- **What you should do**: Convert every line of the records into a JSON list of strings, one string per line, and skip any blank lines.

- **Source records**:

■ ■ ■

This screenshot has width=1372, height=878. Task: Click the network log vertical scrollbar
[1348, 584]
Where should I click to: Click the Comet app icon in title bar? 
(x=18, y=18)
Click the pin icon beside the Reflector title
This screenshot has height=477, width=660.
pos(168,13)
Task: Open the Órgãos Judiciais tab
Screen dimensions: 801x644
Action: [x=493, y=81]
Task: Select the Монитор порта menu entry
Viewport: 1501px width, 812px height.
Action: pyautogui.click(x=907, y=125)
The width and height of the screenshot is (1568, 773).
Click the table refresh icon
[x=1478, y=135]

■ ■ ■

- **Complete answer**:
[
  "This screenshot has width=1372, height=878. Task: Click the network log vertical scrollbar",
  "[1348, 584]",
  "Where should I click to: Click the Comet app icon in title bar? ",
  "(x=18, y=18)",
  "Click the pin icon beside the Reflector title",
  "This screenshot has height=477, width=660.",
  "pos(168,13)",
  "Task: Open the Órgãos Judiciais tab",
  "Screen dimensions: 801x644",
  "Action: [x=493, y=81]",
  "Task: Select the Монитор порта menu entry",
  "Viewport: 1501px width, 812px height.",
  "Action: pyautogui.click(x=907, y=125)",
  "The width and height of the screenshot is (1568, 773).",
  "Click the table refresh icon",
  "[x=1478, y=135]"
]